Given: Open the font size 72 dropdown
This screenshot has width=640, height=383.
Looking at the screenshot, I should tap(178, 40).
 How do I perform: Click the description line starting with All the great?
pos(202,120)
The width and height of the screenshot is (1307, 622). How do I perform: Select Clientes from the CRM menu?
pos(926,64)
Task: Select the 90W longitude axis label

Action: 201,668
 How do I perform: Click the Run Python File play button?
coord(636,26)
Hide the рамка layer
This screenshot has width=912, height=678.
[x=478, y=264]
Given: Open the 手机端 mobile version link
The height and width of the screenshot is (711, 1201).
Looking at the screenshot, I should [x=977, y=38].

+ + + +

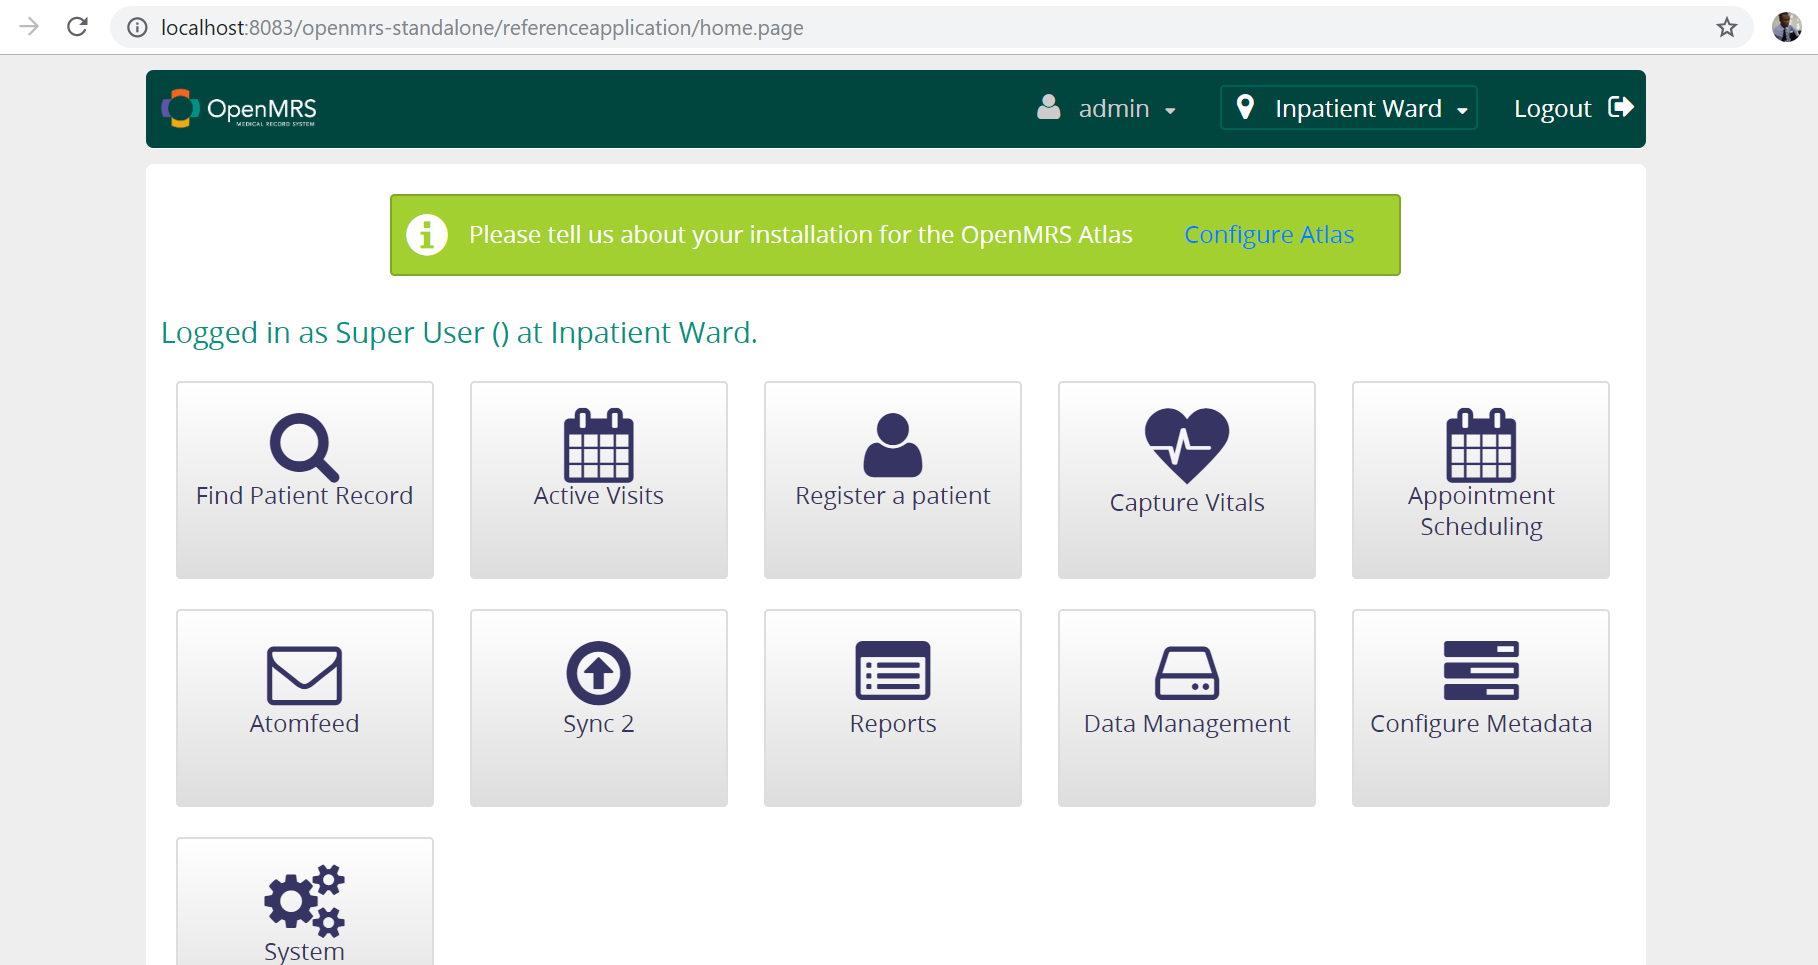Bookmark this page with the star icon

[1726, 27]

+ + + +

_What you have to do_
Provide nothing but the number of lines in the material above in which the string "Open" is found.

_Result of the exercise_
2